• [Activities]
1: Decide whether each statement below agrees with the LCS passage. For each, answer yes or no and quote the deciding words of the passage.
(a) The LCS first saw combat at Iwo Jima in February 1945.
(b) The Navy built the LCS on the hull of a destroyer.
(c) The LCS carried a complement of six officers and 65 enlisted men.
2: Retype the part of the LCS passage starting with "Among the bitter" and going on through "Tarakan and Balikpapan.".

─── Selected excerpt

Propulsion: Eight Gray Marine 6-71 or two General Motors 6051 Series 71 diesel engines totaling 1,600 hp and driving twin variable-pitch propellers
Length: 158 feet 6 inches
Beam: 23 feet 3 inches
Maximum draft: 5 feet 8 inches Displacement (unladen): 250 tons
Displacement (fully loaded): 387 tons
Complement: Six officers, 65 enlisted
Maximum speed: 16.5 knots Range: 5,500 miles at 12 knots
Armament: One Mark 22 3-inch/50-caliber gun; two twin Bofors 40 mm L/60 antiaircraft guns; four Oerlikon L70 20 mm antiaircraft guns; four .50-caliber machine guns; 10 Mark 7 rocket launchers

Among the bitter lessons learned during the costly American seizure of Japanese-occupied Tarawa in November 1943 was the need for ship-based close support in the interval between bombardment and a landing. Using the hull of the LCI (landing craft infantry) as a basis, the Navy devised the Landing Craft Support (Large) (Mark 3), or simply LCS. Entering service in 1944 and combat at Iwo Jima in February 1945, it packed the heaviest armament per ton of any warship, earning the sobriquet “Mighty Midget”. British Commonwealth forces also used it in Borneo, at Tarakan and Balikpapan.

──────
─── Extracted material

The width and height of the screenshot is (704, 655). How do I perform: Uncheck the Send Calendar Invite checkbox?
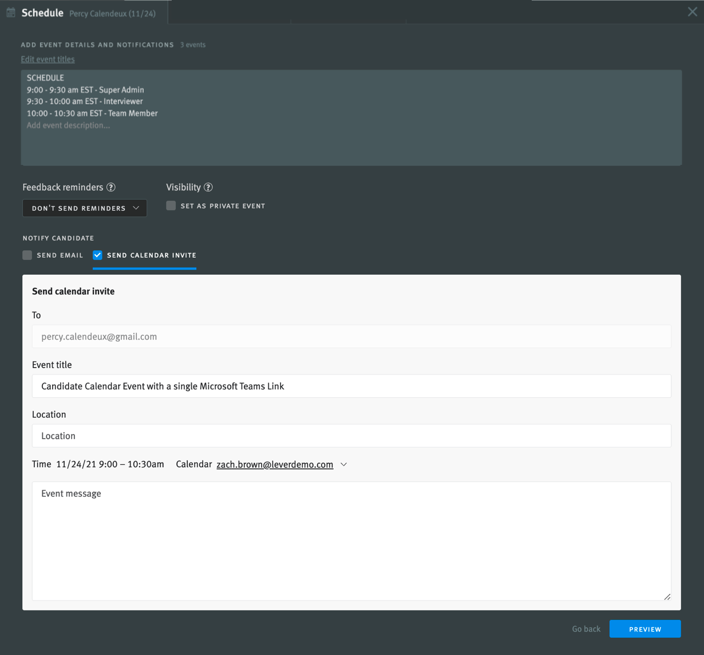[x=98, y=255]
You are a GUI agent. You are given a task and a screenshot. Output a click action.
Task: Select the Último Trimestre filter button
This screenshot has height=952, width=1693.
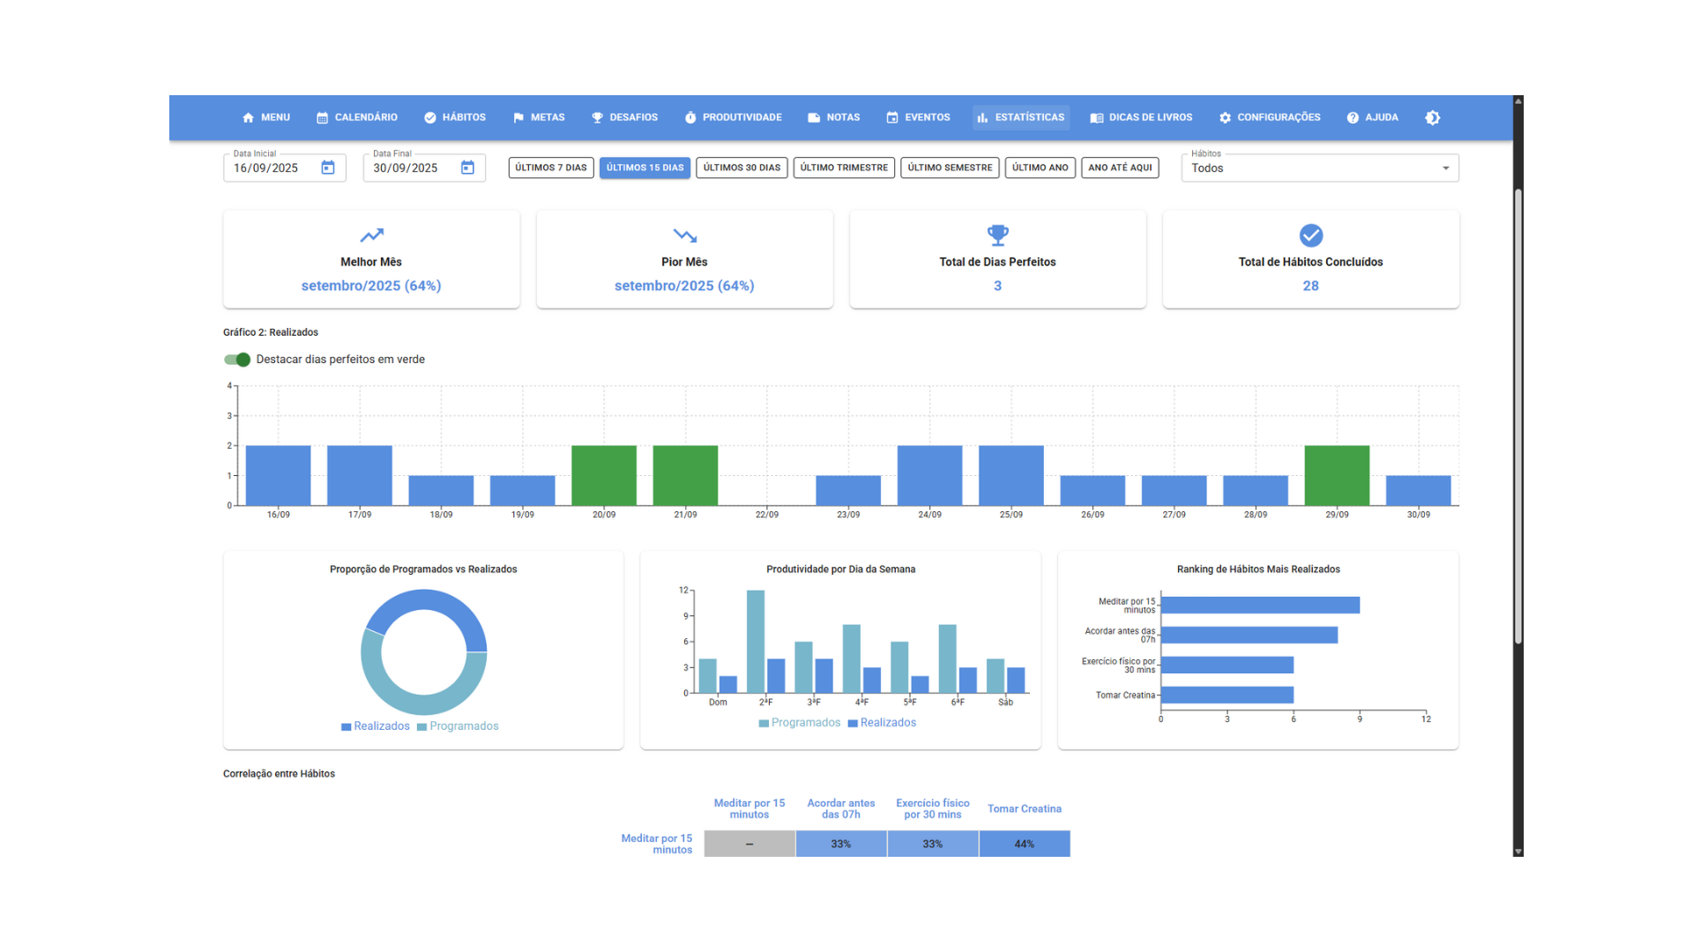point(844,167)
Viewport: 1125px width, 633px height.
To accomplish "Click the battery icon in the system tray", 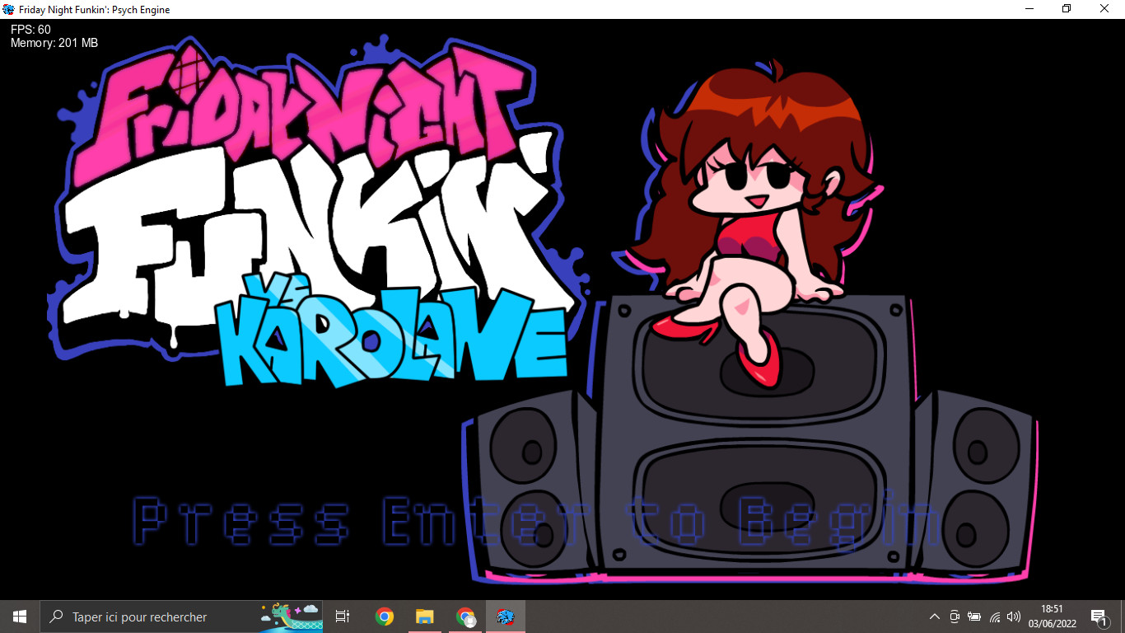I will click(974, 616).
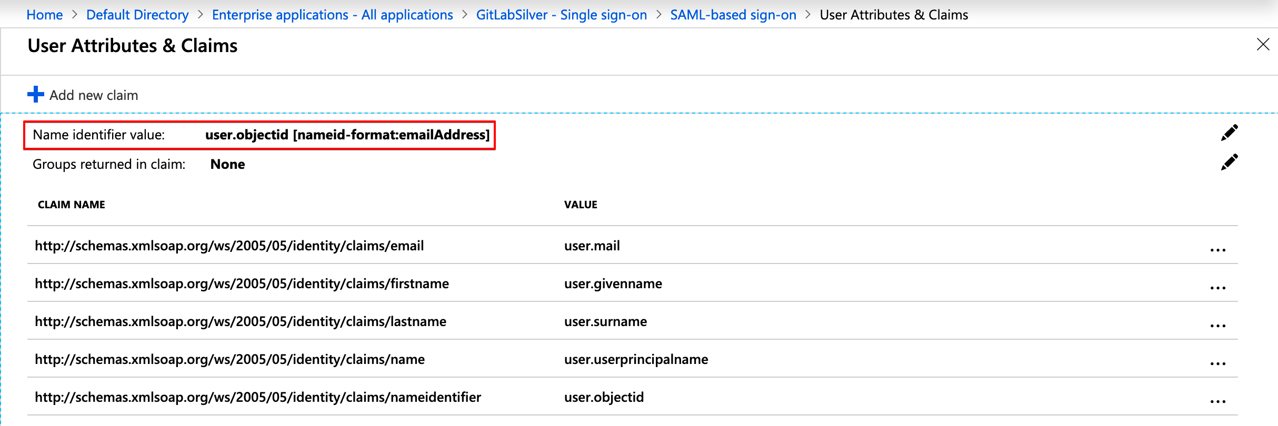Open options menu for the lastname claim

(x=1217, y=326)
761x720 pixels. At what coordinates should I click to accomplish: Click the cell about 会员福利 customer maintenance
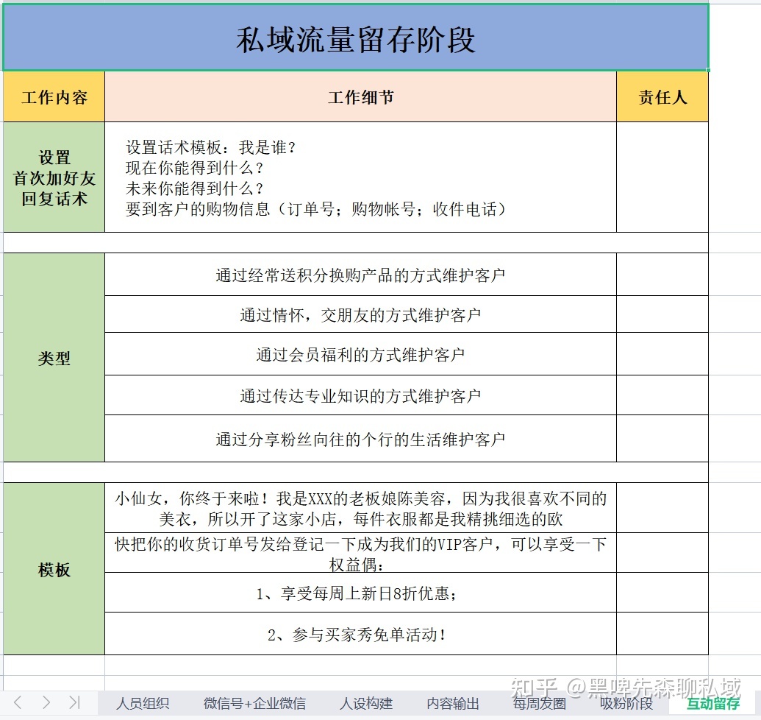tap(360, 354)
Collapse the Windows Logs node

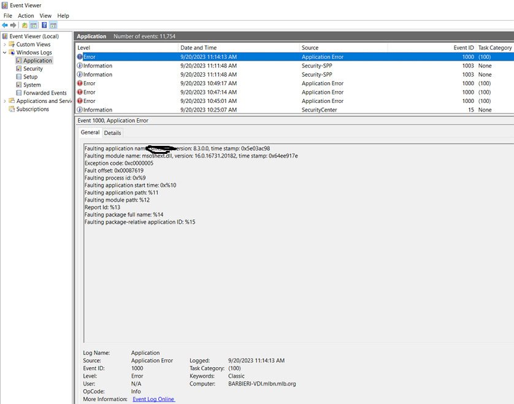(x=5, y=53)
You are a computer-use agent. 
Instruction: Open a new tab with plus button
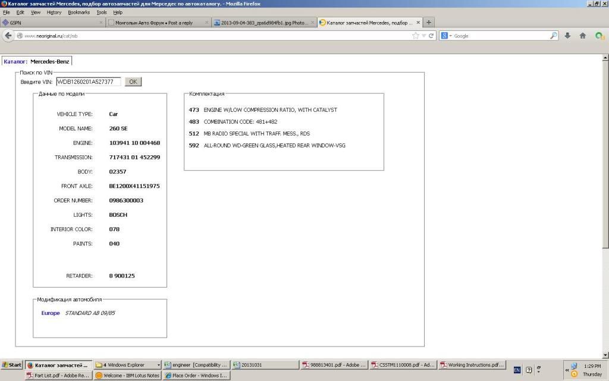tap(429, 23)
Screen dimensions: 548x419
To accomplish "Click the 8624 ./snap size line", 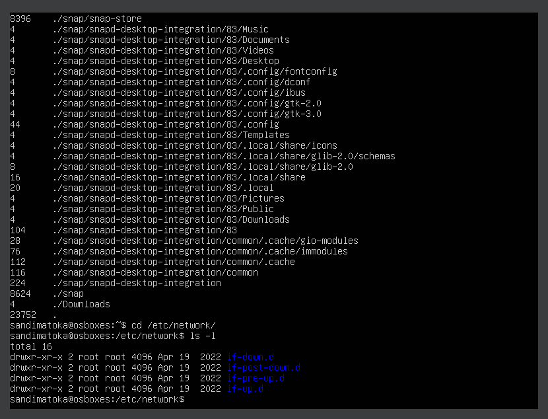I will click(x=47, y=294).
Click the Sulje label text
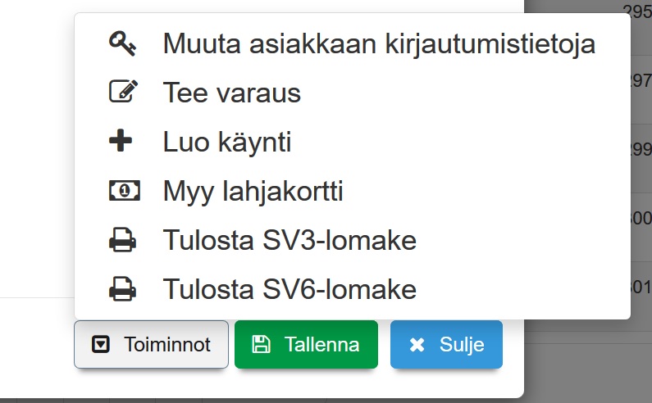The image size is (652, 403). click(x=461, y=345)
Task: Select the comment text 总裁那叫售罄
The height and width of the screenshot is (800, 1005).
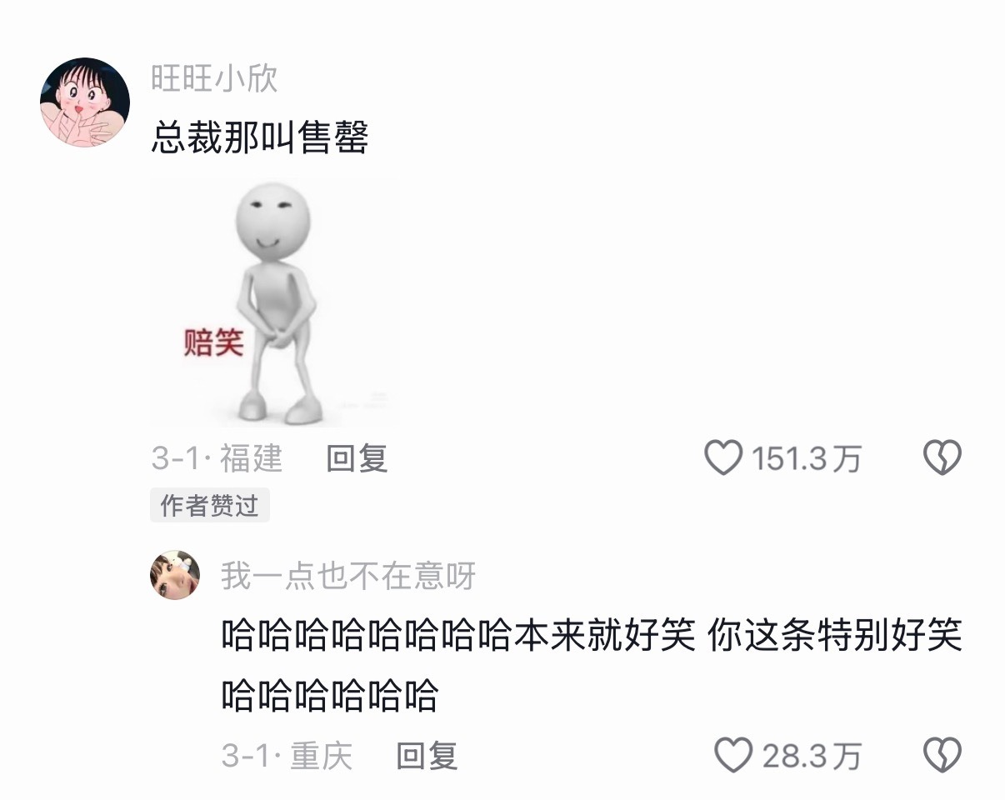Action: pos(259,137)
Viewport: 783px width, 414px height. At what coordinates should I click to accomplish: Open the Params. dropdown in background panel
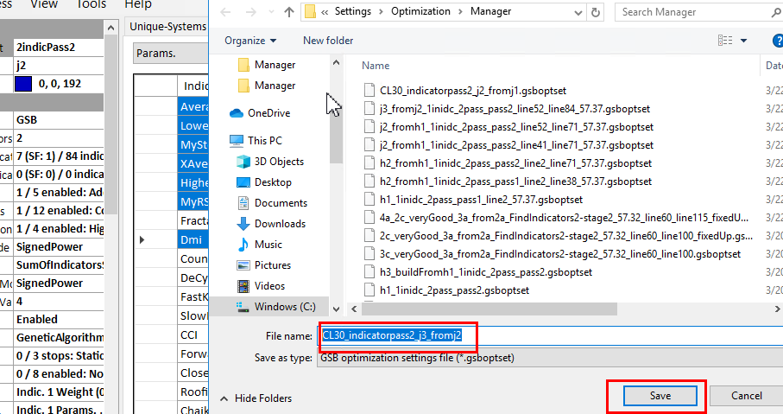pyautogui.click(x=170, y=53)
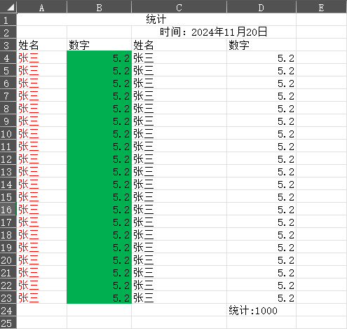Click black 张三 cell in row 23
The height and width of the screenshot is (329, 347).
179,297
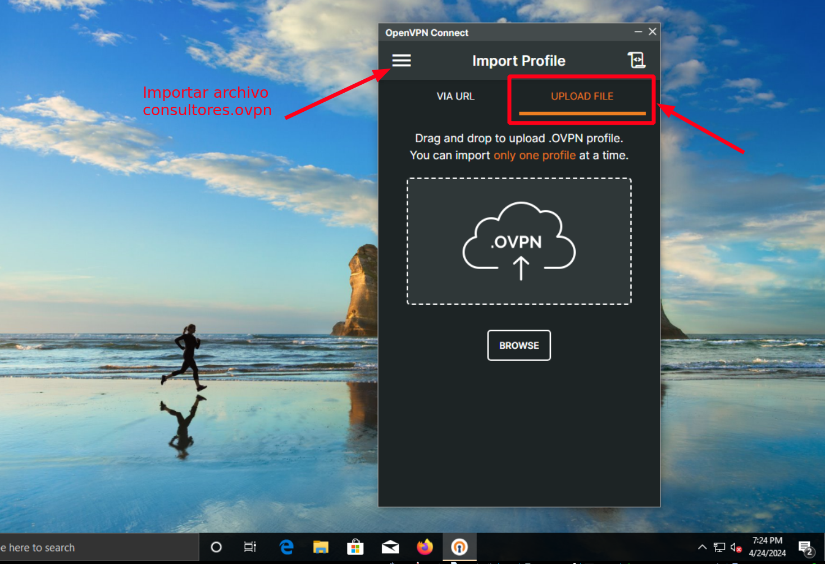Open the muted volume tray icon
The height and width of the screenshot is (564, 825).
coord(736,547)

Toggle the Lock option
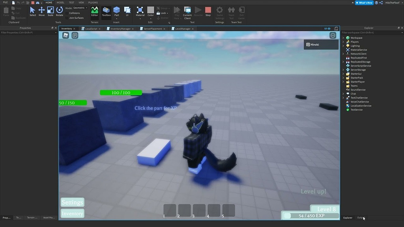(160, 13)
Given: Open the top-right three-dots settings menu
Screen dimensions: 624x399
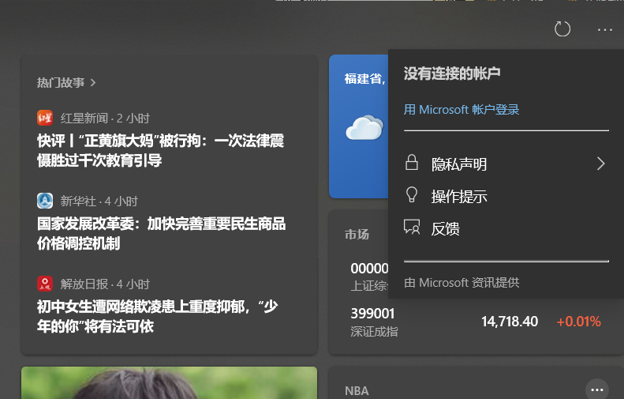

──────

• [Responses for each task]
1:
(a) Yes: "Entering service in 1944 and combat at Iwo Jima in February 1945"
(b) No: "Using the hull of the LCI (landing craft infantry) as a basis"
(c) Yes: "Complement: Six officers, 65 enlisted"

2:
Among the bitter lessons learned during the costly American seizure of Japanese-occupied Tarawa in November 1943 was the need for ship-based close support in the interval between bombardment and a landing. Using the hull of the LCI (landing craft infantry) as a basis, the Navy devised the Landing Craft Support (Large) (Mark 3), or simply LCS. Entering service in 1944 and combat at Iwo Jima in February 1945, it packed the heaviest armament per ton of any warship, earning the sobriquet “Mighty Midget”. British Commonwealth forces also used it in Borneo, at Tarakan and Balikpapan.